Civic Literacy Test - Mentioned in USA Today

90%. Not surprising to me, the majority of the questions I missed were from the Economics section.

86.67. There were three questions I shoulda stuck with my gut on. Duh. Isn’t that what they always tell you to do on multiple choice?

83.33 %
I should have done better, but I didn’t. I say that’s because I’m on beer #3 and pretty happy at the moment. :slight_smile:

91%. I didn’t think that was so bad.


93.33% - stumbled over some of the philosophy questions (actually flipped two of the philosophers i.e. picked H when it was L and L when it was H) and had the same “oh, darn, do I remember that right?” problem with the last q. as DesertDog. I am impressed that the test includes a significant share of economics/national finance questions and sweated some of those a bit (missed one).

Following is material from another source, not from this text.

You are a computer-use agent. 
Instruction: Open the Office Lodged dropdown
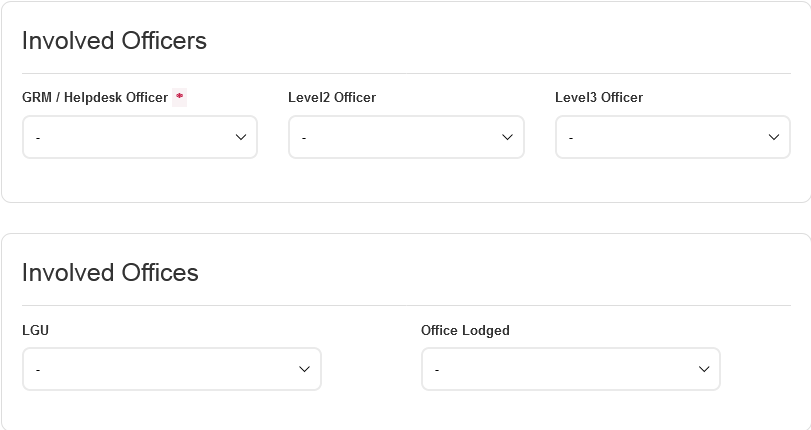[570, 369]
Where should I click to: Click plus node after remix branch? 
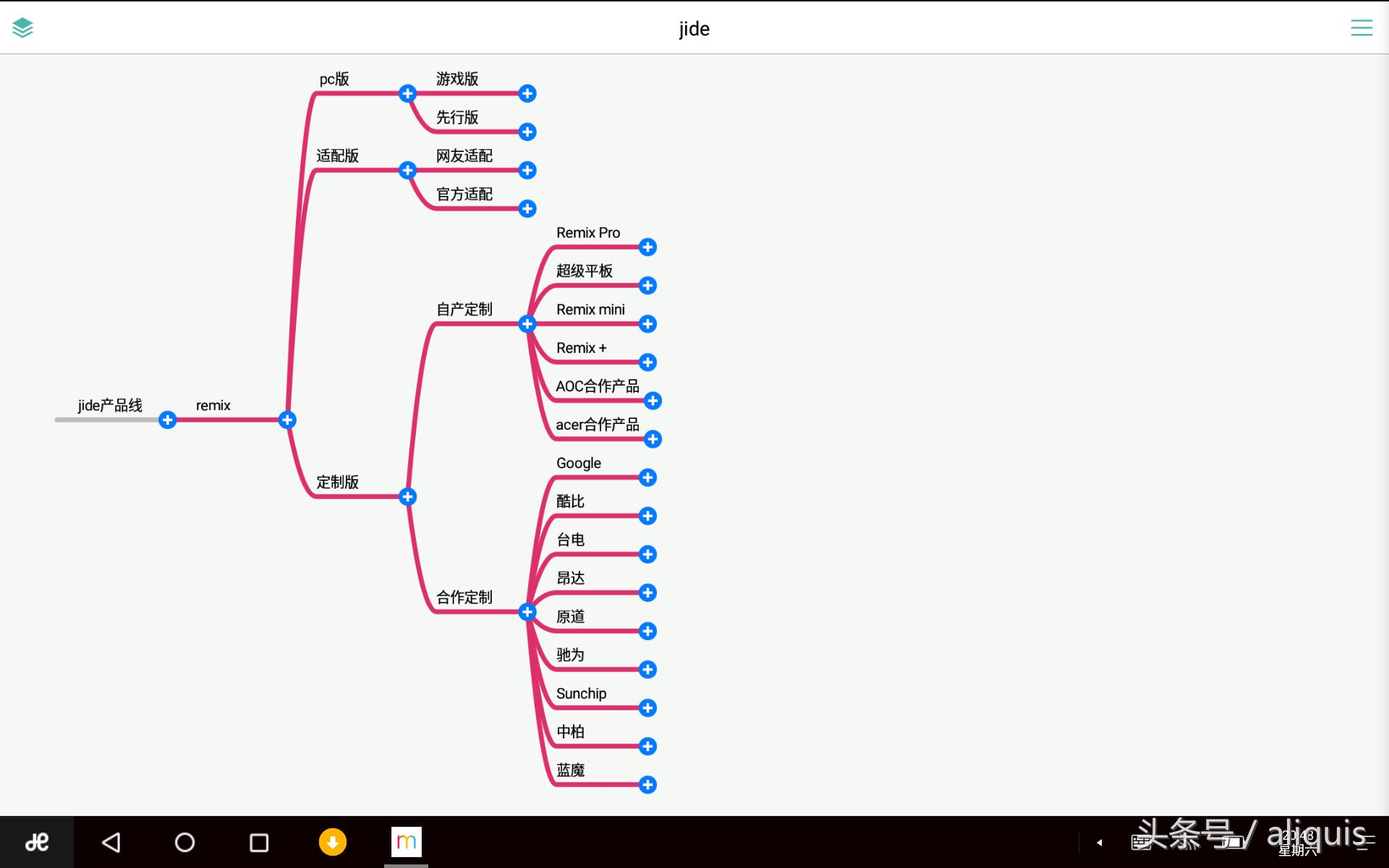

78.33% - I’ve never taken an economics or civics course, and I haven’t taken a history class since my junior year of high school, 13 years ago.

looks at watch
looks at calendar
Did I just voluntarily take a Civics quiz at 10 o’clock on a Saturday night because I thought it would be fun? :smack:

78.33%, too.

73.33%. Wow, I’m a dumbass. Still above average, though, apparently.

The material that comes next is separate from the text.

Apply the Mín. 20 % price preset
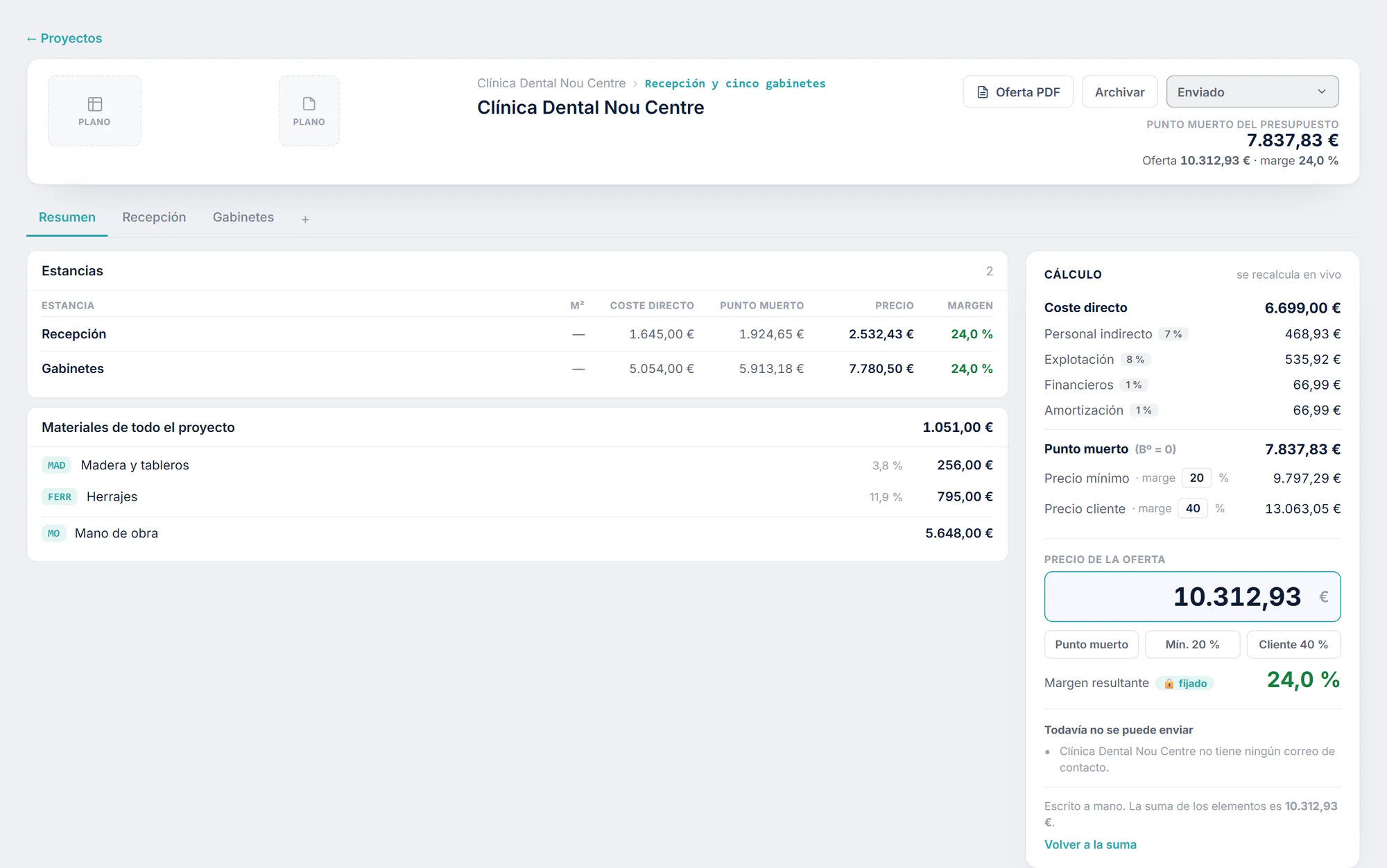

I’ve never taken an economics class, and while I did have good American history classes in high school, I’ve spent the past four years studying music and it’s eaten away at the things I used to know.

Ok, I hate to admit it but … 66.67%. I have forgotten all that stuff - I graduated high school in 1977. I re-learned a lot of it when the kids were in grade school, from helping call out questions during study time. Guess I suck at retaining civics! It’s sooooo dull to me anyway.

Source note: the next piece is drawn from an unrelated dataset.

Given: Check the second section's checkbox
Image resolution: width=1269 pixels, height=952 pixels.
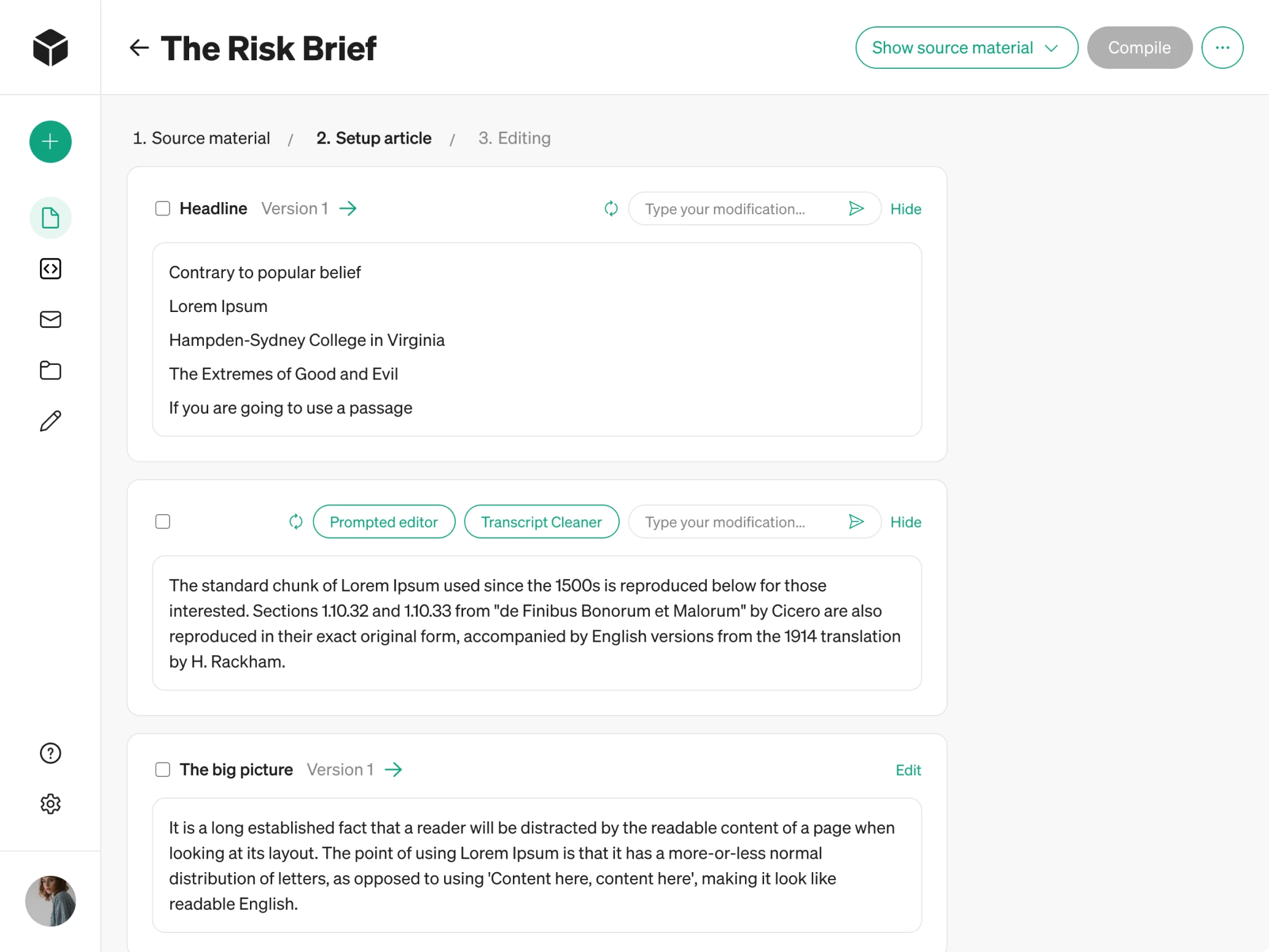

A couple of the questions seemed like there wasn’t any right answer.

75%, which is surprising because I guessed a lot.

88.33%; like Desertdog, I coulda sworn we paid more in interest than Social Security, and only know David Hume as the inspiration for Desmond’s last name on LOST. :smiley:

There’s people who don’t know when Lincoln was elected and what the Monroe Doctrine was? :eek:

Heh, I just realized how all us Dopers taking the test is going to skew the April results (upwards, ideally).

50% - but being from Canada and having only taken one year of university, I don’t think it was that bad. Most of my wrong answers came from the questions like ‘what document outlined this policy?’

I missed three.

But I dispute Question #55. In the last 40 years, income inequality has grown and the average real wage has not kept up with inflation for the poor. So, in some sense, the rich have gotten richer and the poor have gotten poorer.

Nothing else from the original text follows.